• **What the task asks**
Below are entries; write every one of them out again exactly.

Collected data
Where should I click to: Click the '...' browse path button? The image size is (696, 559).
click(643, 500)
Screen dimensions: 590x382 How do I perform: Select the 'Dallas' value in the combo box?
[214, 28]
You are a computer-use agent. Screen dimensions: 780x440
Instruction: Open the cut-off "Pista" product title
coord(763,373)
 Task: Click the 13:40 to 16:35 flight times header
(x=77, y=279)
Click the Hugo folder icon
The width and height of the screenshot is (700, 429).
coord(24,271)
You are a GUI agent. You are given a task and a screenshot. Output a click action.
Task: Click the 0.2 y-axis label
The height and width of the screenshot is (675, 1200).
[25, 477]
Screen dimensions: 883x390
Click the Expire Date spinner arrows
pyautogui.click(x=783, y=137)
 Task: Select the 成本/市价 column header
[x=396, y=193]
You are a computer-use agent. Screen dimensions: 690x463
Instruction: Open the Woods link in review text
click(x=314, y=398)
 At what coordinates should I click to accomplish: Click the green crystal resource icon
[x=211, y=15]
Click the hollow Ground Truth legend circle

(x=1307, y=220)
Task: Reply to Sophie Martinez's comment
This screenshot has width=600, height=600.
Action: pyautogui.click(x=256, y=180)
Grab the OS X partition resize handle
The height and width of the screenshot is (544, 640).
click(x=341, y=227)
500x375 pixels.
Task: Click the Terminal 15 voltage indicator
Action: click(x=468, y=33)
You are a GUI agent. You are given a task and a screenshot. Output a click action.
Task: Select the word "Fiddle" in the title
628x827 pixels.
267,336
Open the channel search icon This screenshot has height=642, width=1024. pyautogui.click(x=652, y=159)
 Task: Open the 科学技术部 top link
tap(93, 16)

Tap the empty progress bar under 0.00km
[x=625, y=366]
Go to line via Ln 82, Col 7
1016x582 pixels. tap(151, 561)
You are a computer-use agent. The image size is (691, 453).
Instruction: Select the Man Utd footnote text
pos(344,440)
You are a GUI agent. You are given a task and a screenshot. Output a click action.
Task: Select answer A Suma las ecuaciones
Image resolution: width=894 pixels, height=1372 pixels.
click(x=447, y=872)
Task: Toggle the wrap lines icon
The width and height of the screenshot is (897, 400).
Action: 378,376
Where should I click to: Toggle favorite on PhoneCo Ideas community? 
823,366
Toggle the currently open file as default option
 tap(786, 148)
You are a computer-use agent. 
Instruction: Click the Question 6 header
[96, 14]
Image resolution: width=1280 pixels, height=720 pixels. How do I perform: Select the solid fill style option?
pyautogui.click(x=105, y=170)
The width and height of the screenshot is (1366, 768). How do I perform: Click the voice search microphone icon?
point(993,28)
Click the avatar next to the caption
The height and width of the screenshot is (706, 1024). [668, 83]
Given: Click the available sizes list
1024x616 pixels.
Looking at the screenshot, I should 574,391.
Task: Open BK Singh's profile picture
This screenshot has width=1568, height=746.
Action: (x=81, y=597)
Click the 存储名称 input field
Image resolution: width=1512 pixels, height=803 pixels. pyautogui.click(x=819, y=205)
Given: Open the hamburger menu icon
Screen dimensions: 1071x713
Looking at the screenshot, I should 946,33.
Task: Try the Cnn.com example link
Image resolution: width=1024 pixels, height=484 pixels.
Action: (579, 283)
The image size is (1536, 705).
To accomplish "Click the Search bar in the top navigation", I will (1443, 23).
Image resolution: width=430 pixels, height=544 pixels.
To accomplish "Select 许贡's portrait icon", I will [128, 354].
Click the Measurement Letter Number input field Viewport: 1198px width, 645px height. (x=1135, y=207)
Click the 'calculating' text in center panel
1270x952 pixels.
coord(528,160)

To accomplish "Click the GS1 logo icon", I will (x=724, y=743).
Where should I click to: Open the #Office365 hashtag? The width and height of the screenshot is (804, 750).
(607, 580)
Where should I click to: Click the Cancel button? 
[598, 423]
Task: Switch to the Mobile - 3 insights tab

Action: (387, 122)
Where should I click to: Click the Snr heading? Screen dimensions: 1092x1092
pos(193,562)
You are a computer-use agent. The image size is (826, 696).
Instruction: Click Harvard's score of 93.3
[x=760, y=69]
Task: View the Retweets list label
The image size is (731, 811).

• **Completed exercise**
Where should I click to: Click the '...' browse path button? The image size is (696, 559).
click(643, 500)
Screen dimensions: 590x382 How do I perform: Select the 'Dallas' value in the combo box?
[214, 28]
You are a computer-use agent. Screen dimensions: 780x440
Instruction: Open the cut-off "Pista" product title
coord(763,373)
 Task: Click the 13:40 to 16:35 flight times header
(x=77, y=279)
Click the Hugo folder icon
The width and height of the screenshot is (700, 429).
coord(24,271)
You are a GUI agent. You are given a task and a screenshot. Output a click action.
Task: Click the 0.2 y-axis label
The height and width of the screenshot is (675, 1200).
[25, 477]
Screen dimensions: 883x390
Click the Expire Date spinner arrows
pyautogui.click(x=783, y=137)
 Task: Select the 成本/市价 column header
[x=396, y=193]
You are a computer-use agent. Screen dimensions: 690x463
Instruction: Open the Woods link in review text
click(x=314, y=398)
 At what coordinates should I click to accomplish: Click the green crystal resource icon
[x=211, y=15]
Click the hollow Ground Truth legend circle

(x=1307, y=220)
Task: Reply to Sophie Martinez's comment
This screenshot has width=600, height=600.
Action: pyautogui.click(x=256, y=180)
Grab the OS X partition resize handle
The height and width of the screenshot is (544, 640).
click(x=341, y=227)
500x375 pixels.
Task: Click the Terminal 15 voltage indicator
Action: click(x=468, y=33)
You are a GUI agent. You are given a task and a screenshot. Output a click action.
Task: Select the word "Fiddle" in the title
628x827 pixels.
267,336
Open the channel search icon This screenshot has height=642, width=1024. pyautogui.click(x=652, y=159)
 Task: Open the 科学技术部 top link
tap(93, 16)

Tap the empty progress bar under 0.00km
[x=625, y=366]
Go to line via Ln 82, Col 7
1016x582 pixels. tap(151, 561)
You are a computer-use agent. The image size is (691, 453).
Instruction: Select the Man Utd footnote text
pos(344,440)
You are a GUI agent. You are given a task and a screenshot. Output a click action.
Task: Select answer A Suma las ecuaciones
Image resolution: width=894 pixels, height=1372 pixels.
click(x=447, y=872)
Task: Toggle the wrap lines icon
The width and height of the screenshot is (897, 400).
Action: 378,376
Where should I click to: Toggle favorite on PhoneCo Ideas community? 
823,366
Toggle the currently open file as default option
 tap(786, 148)
You are a computer-use agent. 
Instruction: Click the Question 6 header
[96, 14]
Image resolution: width=1280 pixels, height=720 pixels. How do I perform: Select the solid fill style option?
pyautogui.click(x=105, y=170)
The width and height of the screenshot is (1366, 768). How do I perform: Click the voice search microphone icon?
point(993,28)
Click the avatar next to the caption
The height and width of the screenshot is (706, 1024). [668, 83]
Given: Click the available sizes list
1024x616 pixels.
Looking at the screenshot, I should 574,391.
Task: Open BK Singh's profile picture
This screenshot has width=1568, height=746.
Action: (x=81, y=597)
Click the 存储名称 input field
Image resolution: width=1512 pixels, height=803 pixels. pyautogui.click(x=819, y=205)
Given: Open the hamburger menu icon
Screen dimensions: 1071x713
Looking at the screenshot, I should 946,33.
Task: Try the Cnn.com example link
Image resolution: width=1024 pixels, height=484 pixels.
Action: (579, 283)
The image size is (1536, 705).
To accomplish "Click the Search bar in the top navigation", I will (1443, 23).
Image resolution: width=430 pixels, height=544 pixels.
To accomplish "Select 许贡's portrait icon", I will [128, 354].
Click the Measurement Letter Number input field Viewport: 1198px width, 645px height. (x=1135, y=207)
Click the 'calculating' text in center panel
1270x952 pixels.
coord(528,160)

To accomplish "Click the GS1 logo icon", I will (x=724, y=743).
Where should I click to: Open the #Office365 hashtag? The width and height of the screenshot is (804, 750).
(607, 580)
Where should I click to: Click the Cancel button? 
[598, 423]
Task: Switch to the Mobile - 3 insights tab

Action: (387, 122)
Where should I click to: Click the Snr heading? Screen dimensions: 1092x1092
pos(193,562)
You are a computer-use agent. The image size is (826, 696).
Instruction: Click Harvard's score of 93.3
[x=760, y=69]
Task: View the Retweets list label
The image size is (731, 811).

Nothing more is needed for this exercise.